Sunday, September 03, 2006

When I first met Niklaus Wirth

In 1965 Stanford University formed the first Computer Science Department west of the Mississippi, chaired by Prof. George Forsythe. [1]

I applied for admission in the spring of 1966. To make sure that I was more than just a name on paper when my application was considered, I decided to visit Stanford and talk to some of the professors. A friend helped me set up some interviews. I remember only one of them: my interview with Prof. Niklaus Wirth. [2]

We started with some inconsequential chit-chat [3]. But then Wirth asked me how much I knew about Algol 60. Since my previous experience with Algol was limited to one unsuccessful attempt to use Algol 58, and one lecture by Peter Naur on Algol 60, this did not seem to be a good time to bluff. So I admitted that I knew very little about Algol, but added that I'd been using FORTRAN II for almost a year, and understood that they were very similar.

It was immediately apparent that this was the wrong thing to have said. Wirth practically spluttered that there was no resemblance between FORTRAN and Algol 60. FORTRAN was a cobbled-together collection of features, and Algol 60 was a formally-defined language that could be made the object of scientific study. [4] I don't recall that we managed to communicate anything else of importance that day.

Fortunately, this interview didn't prevent me from being accepted by the department (though I did not get Wirth as my advisor). As a graduate student I learned that the "Revised Report on the Algorithmic Language Algol 60" was practically holy writ, to be studied deeply and internalized; memorized, if possible. [5] And I did come to understand why Wirth felt the languages were so different. To quote Sir Charles Antony Richard (Tony) Hoare, Algol 60 was "a language so far ahead of its time that it was not only an improvement on its predecessors but also on nearly all its successors."

Notes:
[1] There were already faculty and students specializing in computing within the Mathematics Department, but forming a separate department was a watershed event, for Stanford and for the discipline.
[2] This was before Wirth had earned his reputation as the world's only professional programming language designer.* He had just published a pair of papers on Euler, but PL360, Algol W, Pascal, Modula, and Oberon were all in the future.
*Wirth not only designed and implemented several important and influential languages, he kept learning from experience (his own and others), and repeatedly published critiques of his own languages, something that amateurs seldom bother to do.
[3] Which failed to uncover that each of us had started his programming career using the Bendix G-15D computer.
[4] "The report was a breakthrough in establishing programming languages as objects of scientific study." -- 2005 Turing Award Citation.
[5] Bill McKeeman, one of Stanford's first couple of Ph.D.s in Computer Science (the other was Raj Reddy), was my first advisor at Stanford.

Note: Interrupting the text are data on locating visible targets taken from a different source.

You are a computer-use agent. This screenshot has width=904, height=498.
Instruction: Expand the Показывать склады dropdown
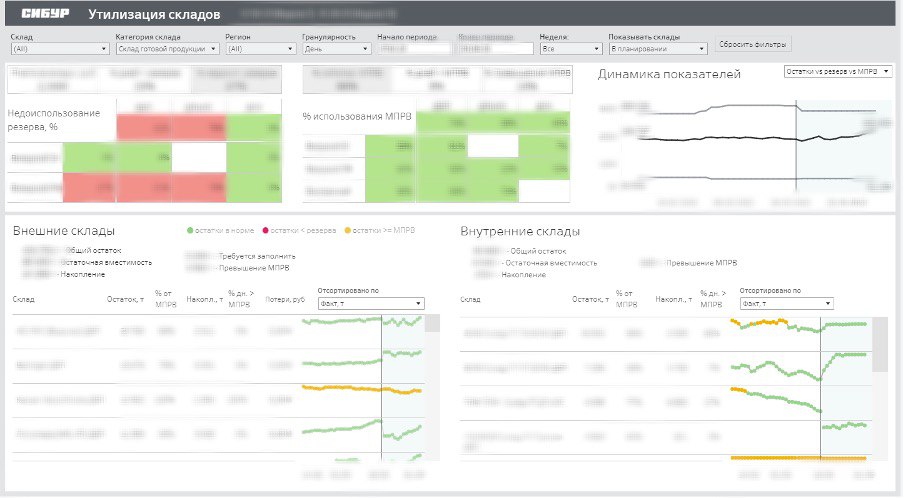[658, 49]
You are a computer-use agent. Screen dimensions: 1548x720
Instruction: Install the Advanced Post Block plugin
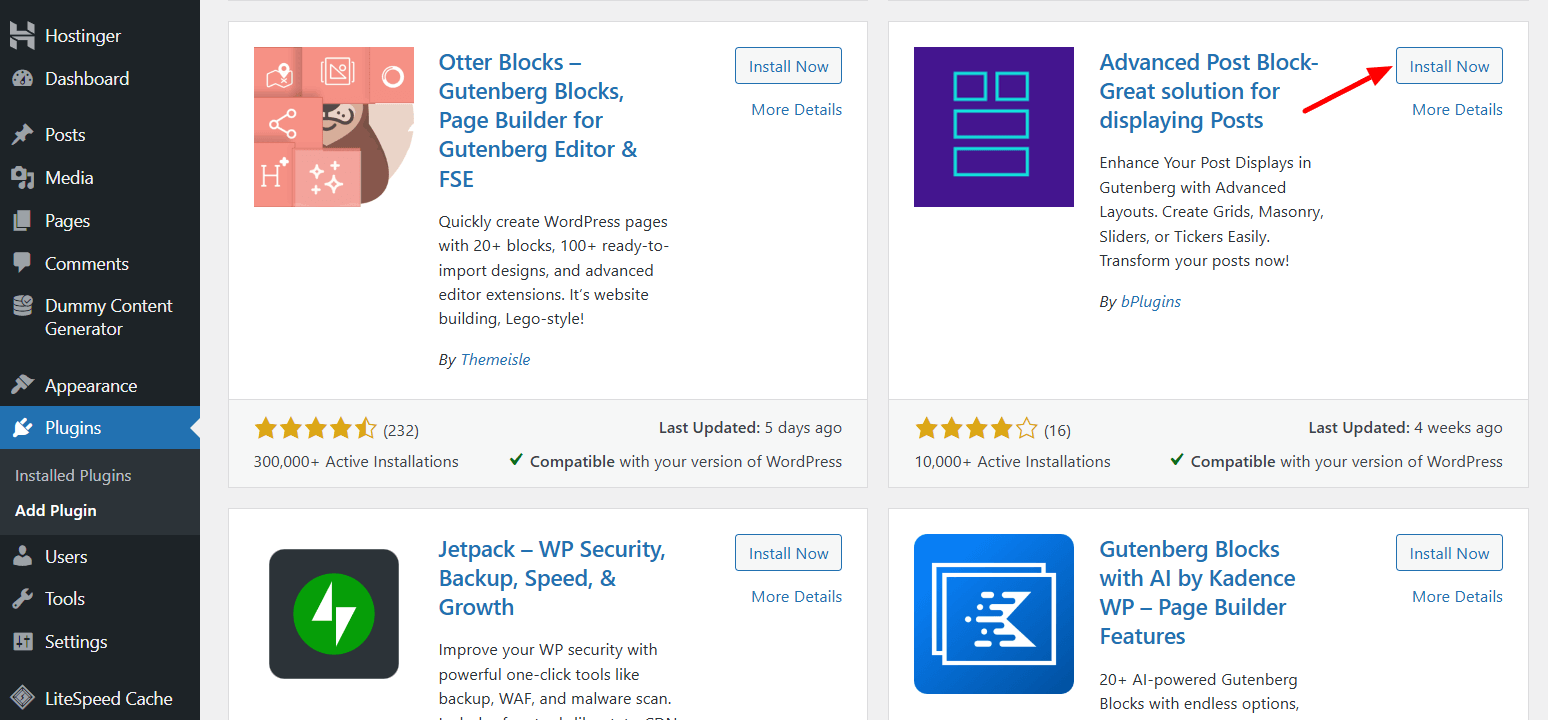pyautogui.click(x=1449, y=65)
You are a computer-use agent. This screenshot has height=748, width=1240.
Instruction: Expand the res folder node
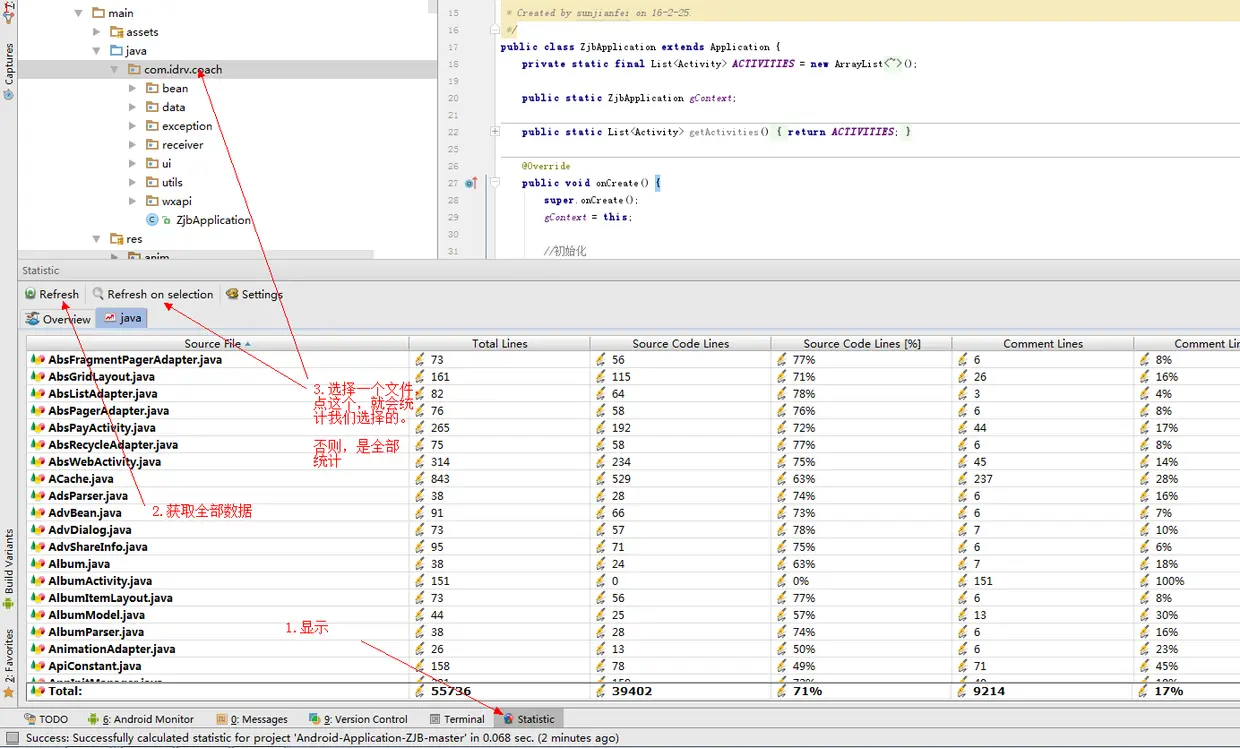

He told me that to satisfy his foreign language requirement he had been asked to translate a portion of the German version of the Report to English--and that he had relied much more on his knowledge of the Report than on his knowledge of German. Alas, I was given a German statistics journal to translate for my test.

2 Comments:

Comment by Anonymous Henry Troup:

I was pretty appalled in the mid 80's when I started getting new grads at BNR who could not define the phrase "Algol scope rules". For one thing, it made it hard to explain why the full version Algol scoping was not a totally good idea.

7:05 AM  
Comment by Anonymous Dale Gulledge:

Henry,

Although your specific example has become dated at this point, I think it's an illustration of a larger problem that has gotten worse in recent years. Joel Spolsky talks about The Perils of JavaSchools. There's a tendency to mistake learning to write certain common kinds of applications in current popular programming languages for a more general knowledge. In a meta sense, it is mistaking learning how for learning why. Or to be more charitable to the students, perhaps simply not knowing to ask the questions they haven't learned the answers to.